### What you are asked to do
Starting with the line containing "Instruction: Click the hamburger" and going on through the line containing "Open Send Reminder", return the lines of the data below exactly, and only those.

### Stored data entries
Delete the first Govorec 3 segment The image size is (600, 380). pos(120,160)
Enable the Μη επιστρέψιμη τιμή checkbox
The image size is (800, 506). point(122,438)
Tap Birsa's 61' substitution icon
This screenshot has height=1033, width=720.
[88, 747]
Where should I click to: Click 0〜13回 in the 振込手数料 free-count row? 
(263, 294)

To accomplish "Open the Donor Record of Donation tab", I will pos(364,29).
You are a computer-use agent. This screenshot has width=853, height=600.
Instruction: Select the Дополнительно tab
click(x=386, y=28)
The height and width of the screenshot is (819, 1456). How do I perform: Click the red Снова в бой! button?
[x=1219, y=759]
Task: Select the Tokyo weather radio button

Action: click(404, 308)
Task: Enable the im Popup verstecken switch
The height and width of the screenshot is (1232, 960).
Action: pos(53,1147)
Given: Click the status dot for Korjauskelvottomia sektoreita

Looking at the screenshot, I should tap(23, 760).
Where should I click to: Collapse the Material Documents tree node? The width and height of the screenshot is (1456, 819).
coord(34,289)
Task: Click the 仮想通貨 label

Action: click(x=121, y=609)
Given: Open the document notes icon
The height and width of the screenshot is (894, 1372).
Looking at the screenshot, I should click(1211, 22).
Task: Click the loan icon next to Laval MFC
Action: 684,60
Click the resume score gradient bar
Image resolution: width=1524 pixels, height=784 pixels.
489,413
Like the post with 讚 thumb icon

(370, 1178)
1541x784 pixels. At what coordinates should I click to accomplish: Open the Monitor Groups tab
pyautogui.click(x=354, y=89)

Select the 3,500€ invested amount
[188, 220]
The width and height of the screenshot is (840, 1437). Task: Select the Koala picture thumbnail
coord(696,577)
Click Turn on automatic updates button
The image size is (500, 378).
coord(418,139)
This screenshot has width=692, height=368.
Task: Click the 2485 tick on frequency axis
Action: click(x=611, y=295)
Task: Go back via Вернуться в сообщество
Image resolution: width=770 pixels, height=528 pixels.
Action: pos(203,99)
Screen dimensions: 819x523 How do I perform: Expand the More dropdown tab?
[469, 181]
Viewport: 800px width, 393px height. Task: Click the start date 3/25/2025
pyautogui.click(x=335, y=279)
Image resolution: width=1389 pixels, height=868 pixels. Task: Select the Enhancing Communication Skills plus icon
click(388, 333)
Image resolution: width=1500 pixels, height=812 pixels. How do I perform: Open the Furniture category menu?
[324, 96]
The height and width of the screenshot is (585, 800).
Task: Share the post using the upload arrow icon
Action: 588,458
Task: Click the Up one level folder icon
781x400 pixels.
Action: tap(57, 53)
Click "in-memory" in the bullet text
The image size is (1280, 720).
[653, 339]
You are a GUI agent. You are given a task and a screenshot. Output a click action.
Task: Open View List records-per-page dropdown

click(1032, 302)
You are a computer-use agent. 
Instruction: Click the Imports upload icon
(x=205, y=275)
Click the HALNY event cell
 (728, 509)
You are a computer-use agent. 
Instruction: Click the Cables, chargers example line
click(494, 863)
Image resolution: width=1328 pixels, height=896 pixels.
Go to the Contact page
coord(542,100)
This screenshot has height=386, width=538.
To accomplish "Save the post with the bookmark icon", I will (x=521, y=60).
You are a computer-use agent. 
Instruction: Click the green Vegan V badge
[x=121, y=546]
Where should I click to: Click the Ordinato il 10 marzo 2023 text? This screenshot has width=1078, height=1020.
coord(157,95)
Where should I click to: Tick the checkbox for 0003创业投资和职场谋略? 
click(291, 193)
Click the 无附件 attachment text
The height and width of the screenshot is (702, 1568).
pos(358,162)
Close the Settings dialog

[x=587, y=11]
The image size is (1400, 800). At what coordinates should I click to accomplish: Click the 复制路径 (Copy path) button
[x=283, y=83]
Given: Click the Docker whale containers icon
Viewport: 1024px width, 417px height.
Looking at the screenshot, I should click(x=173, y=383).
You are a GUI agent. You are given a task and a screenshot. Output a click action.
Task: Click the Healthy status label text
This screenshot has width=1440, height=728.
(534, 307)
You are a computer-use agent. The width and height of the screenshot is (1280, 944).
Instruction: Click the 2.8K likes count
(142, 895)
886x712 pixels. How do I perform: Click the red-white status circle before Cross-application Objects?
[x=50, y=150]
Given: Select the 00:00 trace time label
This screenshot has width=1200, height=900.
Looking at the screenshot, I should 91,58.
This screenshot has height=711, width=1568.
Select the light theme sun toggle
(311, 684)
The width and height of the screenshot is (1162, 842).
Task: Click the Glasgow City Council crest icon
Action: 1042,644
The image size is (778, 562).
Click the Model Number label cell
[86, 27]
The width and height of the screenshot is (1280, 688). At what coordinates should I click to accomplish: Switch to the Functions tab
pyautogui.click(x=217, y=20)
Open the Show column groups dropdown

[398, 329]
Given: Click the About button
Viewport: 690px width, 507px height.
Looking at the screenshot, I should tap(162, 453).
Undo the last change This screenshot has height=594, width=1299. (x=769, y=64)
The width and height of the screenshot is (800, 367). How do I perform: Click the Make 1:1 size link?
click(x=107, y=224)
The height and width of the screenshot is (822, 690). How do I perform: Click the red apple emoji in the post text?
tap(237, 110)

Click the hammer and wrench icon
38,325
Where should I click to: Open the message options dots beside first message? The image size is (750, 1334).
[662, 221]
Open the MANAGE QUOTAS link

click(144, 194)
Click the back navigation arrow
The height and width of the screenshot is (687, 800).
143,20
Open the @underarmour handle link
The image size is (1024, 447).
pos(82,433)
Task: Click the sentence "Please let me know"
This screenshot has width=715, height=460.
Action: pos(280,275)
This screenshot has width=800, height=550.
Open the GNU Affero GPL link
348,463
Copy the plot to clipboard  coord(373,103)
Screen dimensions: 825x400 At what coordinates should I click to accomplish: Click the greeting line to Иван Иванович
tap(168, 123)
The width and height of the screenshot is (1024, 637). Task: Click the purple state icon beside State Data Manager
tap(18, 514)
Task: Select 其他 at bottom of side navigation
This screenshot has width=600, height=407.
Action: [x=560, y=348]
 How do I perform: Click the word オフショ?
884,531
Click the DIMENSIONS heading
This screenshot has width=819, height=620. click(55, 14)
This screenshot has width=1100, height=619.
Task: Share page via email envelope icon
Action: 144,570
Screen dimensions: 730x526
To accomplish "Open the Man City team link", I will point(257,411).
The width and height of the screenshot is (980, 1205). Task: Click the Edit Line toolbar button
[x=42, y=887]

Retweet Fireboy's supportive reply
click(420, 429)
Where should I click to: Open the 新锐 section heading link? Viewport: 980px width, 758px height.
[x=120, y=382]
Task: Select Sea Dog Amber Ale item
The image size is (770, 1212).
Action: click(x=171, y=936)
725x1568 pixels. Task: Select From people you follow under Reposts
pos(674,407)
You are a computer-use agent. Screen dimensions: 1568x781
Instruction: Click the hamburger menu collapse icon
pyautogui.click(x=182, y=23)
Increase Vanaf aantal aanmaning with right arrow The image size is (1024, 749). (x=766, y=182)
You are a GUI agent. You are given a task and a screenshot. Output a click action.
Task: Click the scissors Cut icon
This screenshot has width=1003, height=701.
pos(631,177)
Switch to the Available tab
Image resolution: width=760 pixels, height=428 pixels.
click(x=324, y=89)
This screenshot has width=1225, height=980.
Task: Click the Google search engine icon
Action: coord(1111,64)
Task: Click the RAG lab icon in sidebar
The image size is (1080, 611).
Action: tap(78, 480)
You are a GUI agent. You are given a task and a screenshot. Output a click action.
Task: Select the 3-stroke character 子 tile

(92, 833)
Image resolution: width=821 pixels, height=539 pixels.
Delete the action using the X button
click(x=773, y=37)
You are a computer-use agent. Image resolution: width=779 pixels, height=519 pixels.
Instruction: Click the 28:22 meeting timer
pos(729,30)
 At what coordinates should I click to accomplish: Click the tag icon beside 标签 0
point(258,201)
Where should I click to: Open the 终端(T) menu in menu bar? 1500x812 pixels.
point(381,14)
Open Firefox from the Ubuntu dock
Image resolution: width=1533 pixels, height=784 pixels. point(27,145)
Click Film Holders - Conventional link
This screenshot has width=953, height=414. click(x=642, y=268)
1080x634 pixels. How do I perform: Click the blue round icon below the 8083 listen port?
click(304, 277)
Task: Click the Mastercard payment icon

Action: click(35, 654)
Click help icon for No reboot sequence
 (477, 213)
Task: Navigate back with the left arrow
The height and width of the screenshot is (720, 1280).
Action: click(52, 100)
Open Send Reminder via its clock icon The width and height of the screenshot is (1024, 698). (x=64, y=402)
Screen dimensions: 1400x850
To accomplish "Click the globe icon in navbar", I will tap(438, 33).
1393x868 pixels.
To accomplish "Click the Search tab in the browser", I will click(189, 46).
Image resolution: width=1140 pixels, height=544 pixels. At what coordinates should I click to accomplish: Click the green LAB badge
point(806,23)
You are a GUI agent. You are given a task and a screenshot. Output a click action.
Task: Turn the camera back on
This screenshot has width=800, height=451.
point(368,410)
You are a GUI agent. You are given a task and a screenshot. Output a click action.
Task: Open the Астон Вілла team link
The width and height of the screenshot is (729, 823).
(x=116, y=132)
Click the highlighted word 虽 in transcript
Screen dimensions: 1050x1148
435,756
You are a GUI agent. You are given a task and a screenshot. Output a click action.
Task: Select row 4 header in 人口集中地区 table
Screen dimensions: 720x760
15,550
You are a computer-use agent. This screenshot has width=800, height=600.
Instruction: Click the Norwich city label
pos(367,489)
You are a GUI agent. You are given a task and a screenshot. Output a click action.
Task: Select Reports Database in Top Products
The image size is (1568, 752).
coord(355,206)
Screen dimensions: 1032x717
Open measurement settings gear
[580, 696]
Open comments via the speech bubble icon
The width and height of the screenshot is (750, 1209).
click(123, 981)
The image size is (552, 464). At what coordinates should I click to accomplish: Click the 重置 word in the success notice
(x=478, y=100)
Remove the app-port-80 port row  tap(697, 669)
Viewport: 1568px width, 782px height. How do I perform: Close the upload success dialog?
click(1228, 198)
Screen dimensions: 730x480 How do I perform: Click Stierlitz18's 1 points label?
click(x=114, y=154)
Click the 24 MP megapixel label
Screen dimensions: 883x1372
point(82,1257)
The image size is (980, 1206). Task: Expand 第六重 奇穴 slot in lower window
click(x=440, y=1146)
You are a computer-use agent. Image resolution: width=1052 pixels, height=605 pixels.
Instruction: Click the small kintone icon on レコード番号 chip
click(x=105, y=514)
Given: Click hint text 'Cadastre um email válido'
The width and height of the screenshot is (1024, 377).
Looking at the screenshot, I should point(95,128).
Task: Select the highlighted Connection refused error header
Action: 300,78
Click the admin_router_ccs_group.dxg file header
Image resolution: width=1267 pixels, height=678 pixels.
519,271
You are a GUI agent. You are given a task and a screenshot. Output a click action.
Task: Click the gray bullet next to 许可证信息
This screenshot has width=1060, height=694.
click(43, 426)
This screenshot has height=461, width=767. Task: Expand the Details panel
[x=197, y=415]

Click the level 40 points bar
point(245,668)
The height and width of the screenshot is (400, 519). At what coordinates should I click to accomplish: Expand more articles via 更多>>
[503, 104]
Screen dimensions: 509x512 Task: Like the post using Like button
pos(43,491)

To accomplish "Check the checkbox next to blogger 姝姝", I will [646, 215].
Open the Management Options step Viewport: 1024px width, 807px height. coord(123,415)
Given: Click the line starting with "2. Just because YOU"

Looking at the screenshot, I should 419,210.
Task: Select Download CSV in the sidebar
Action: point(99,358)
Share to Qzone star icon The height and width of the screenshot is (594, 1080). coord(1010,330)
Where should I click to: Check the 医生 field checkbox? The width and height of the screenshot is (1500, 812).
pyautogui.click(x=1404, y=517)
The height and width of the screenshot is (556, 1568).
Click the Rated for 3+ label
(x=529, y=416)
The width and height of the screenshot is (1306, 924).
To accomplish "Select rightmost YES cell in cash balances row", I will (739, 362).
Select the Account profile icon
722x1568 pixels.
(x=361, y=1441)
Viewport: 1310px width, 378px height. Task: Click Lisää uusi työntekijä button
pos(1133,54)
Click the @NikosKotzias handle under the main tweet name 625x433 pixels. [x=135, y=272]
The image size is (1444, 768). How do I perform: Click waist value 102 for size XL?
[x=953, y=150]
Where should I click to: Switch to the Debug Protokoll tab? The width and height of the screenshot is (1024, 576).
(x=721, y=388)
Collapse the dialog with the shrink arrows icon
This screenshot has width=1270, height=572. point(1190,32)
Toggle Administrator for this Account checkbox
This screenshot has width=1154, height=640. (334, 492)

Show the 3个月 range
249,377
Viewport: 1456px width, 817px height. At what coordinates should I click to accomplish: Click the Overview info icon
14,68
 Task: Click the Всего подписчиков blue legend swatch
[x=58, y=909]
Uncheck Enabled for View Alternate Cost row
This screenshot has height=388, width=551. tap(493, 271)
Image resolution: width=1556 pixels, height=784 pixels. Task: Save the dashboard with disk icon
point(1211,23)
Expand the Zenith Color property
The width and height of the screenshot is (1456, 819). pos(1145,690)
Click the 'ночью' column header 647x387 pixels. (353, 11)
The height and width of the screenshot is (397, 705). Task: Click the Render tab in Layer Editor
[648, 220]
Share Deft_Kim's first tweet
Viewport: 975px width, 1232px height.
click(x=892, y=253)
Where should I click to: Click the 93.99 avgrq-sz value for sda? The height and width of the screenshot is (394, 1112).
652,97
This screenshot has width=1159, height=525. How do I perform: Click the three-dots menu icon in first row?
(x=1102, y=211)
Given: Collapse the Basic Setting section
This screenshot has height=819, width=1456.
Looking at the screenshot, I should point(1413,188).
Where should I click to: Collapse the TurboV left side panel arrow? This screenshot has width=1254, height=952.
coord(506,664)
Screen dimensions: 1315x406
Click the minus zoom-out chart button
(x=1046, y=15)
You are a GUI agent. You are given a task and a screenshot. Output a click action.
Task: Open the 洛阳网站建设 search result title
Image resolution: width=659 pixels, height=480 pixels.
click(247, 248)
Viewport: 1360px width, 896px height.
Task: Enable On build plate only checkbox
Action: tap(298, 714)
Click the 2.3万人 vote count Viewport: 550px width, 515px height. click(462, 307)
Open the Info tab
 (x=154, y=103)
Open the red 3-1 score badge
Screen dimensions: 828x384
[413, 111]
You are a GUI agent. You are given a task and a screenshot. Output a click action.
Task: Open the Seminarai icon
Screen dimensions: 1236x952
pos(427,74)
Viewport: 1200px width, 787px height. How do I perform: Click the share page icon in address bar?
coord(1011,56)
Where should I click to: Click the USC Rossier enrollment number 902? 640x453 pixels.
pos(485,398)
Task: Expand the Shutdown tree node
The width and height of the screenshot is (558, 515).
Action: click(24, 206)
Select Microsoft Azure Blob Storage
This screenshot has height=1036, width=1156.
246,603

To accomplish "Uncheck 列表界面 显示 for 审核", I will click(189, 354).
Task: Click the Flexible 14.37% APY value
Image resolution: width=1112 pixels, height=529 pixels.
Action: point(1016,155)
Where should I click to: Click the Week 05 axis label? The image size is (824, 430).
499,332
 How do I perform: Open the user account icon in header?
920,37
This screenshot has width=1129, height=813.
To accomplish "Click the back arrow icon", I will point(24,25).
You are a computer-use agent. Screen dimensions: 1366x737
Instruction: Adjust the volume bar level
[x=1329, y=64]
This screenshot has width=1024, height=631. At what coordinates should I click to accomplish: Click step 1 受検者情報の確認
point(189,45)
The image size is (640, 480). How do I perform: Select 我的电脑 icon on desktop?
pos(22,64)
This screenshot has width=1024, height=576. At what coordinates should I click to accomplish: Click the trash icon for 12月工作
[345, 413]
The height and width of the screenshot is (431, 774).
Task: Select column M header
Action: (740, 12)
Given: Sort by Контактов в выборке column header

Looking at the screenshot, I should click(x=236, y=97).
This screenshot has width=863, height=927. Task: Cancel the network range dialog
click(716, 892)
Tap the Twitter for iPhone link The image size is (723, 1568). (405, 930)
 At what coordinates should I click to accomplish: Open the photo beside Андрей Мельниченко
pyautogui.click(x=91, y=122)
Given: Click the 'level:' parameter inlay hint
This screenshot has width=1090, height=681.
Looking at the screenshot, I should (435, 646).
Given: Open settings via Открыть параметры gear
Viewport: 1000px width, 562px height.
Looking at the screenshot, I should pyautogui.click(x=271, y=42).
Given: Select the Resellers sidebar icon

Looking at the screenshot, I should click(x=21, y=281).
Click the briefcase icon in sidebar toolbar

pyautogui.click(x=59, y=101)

### Finished task
Instruction: Click the hamburger menu collapse icon
pyautogui.click(x=182, y=23)
Increase Vanaf aantal aanmaning with right arrow The image size is (1024, 749). (x=766, y=182)
You are a GUI agent. You are given a task and a screenshot. Output a click action.
Task: Click the scissors Cut icon
This screenshot has width=1003, height=701.
pos(631,177)
Switch to the Available tab
Image resolution: width=760 pixels, height=428 pixels.
click(x=324, y=89)
This screenshot has width=1225, height=980.
Task: Click the Google search engine icon
Action: coord(1111,64)
Task: Click the RAG lab icon in sidebar
The image size is (1080, 611).
Action: tap(78, 480)
You are a GUI agent. You are given a task and a screenshot. Output a click action.
Task: Select the 3-stroke character 子 tile

(92, 833)
Image resolution: width=821 pixels, height=539 pixels.
Delete the action using the X button
click(x=773, y=37)
You are a computer-use agent. Image resolution: width=779 pixels, height=519 pixels.
Instruction: Click the 28:22 meeting timer
pos(729,30)
 At what coordinates should I click to accomplish: Click the tag icon beside 标签 0
point(258,201)
Where should I click to: Open the 终端(T) menu in menu bar? 1500x812 pixels.
point(381,14)
Open Firefox from the Ubuntu dock
Image resolution: width=1533 pixels, height=784 pixels. point(27,145)
Click Film Holders - Conventional link
This screenshot has width=953, height=414. click(x=642, y=268)
1080x634 pixels. How do I perform: Click the blue round icon below the 8083 listen port?
click(304, 277)
Task: Click the Mastercard payment icon

Action: click(35, 654)
Click help icon for No reboot sequence
 (477, 213)
Task: Navigate back with the left arrow
The height and width of the screenshot is (720, 1280).
Action: click(52, 100)
Open Send Reminder via its clock icon The width and height of the screenshot is (1024, 698). (x=64, y=402)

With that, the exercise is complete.